- [Treść zadania A] Przepisz fragment tekstu od słów "M-c wrzesień." do słów "od krótkiej modlitwy." włącznie, zamieniając "motele" na "hotele".
- [Treść zadania B] Od kogo, według fragmentu tekstu, autor wpisu dostał mały krzyżyk?
- [Treść zadania C] Sprawdź, czy poniższe stwierdzenia zgadzają się z fragmentem tekstu, i przy każdym zacytuj rozstrzygające słowa: (i) na włączniku światła wisiał zielony różaniec; (ii) różańcowi brakowało tylko krzyżyka; (iii) misjonarz o nazwisku Mazurek wstydził się swojego polskiego pochodzenia.

M-c wrzesień.
1 wrzesień 2018
Idąc czwarty miesiąc przez Stany nocuję w bardzo różnych miejscach: pod namiotem, w domach księży, u rodzin, w schroniskach dla bezdomnych, ale ostatnio przeważają motele.
Nigdy nie wiem jakie historie rozegrały się w takim miejscu wcześniej więc po rozłożeniu ikon w pokoju zaczynam zwykle od krótkiej modlitwy.
Wczoraj po ciężkim dniu wylądowałem w malutkim, tanim pokoiku, o którego standardzie nie będę się rozpisywał. Wyjmując z plecaka ikony zauważyłem na ścianie niebieski różaniec powieszony na włączniku światła. Musiał go zostawić poprzedni lokator. Brakowało mu tylko krzyżyka. Ucieszyłem się bo akurat dostałem dzień wczesniej mały krzyżyk od misjonarzy św. Benedykta z Michigan, z którymi dzieliłem nocleg. Jeden z nich miał polskie nazwisko Mazurek, choć po polsku umiał powiedzieć tylko „Ojcze nasz który jesteś w niebie”, nawet z poprawnym akcentem.
Był bardzo dumny ze swojego polskiego pochodzenia. Badał genealogię przodków i zasypał mnie pytaniami o Mazury. Zacząłem więc od krzyżaków sprowadzonych przez króla Konrada Mazowieckiego, którzy z dawnych Mazur mieli wypędzić pogańskich Prusów, ale po wykonaniu zadania zadomowili się wśród jezior tej pięknej krainy i takie były początki Prus Wschodnich i pruskiego militaryzmu, który był jednym z korzeni dwóch wojen światowych.

- [Sekcja materiału]
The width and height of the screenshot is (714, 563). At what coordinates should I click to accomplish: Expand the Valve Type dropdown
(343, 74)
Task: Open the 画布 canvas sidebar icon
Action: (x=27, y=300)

- [Odpowiedź A]
M-c wrzesień.
1 wrzesień 2018
Idąc czwarty miesiąc przez Stany nocuję w bardzo różnych miejscach: pod namiotem, w domach księży, u rodzin, w schroniskach dla bezdomnych, ale ostatnio przeważają hotele.
Nigdy nie wiem jakie historie rozegrały się w takim miejscu wcześniej więc po rozłożeniu ikon w pokoju zaczynam zwykle od krótkiej modlitwy.

- [Odpowiedź B] Od misjonarzy św. Benedykta z Michigan.

- [Odpowiedź C]
(i) Nie: „niebieski różaniec powieszony na włączniku światła”.
(ii) Tak: „Brakowało mu tylko krzyżyka.”
(iii) Nie: „Był bardzo dumny ze swojego polskiego pochodzenia.”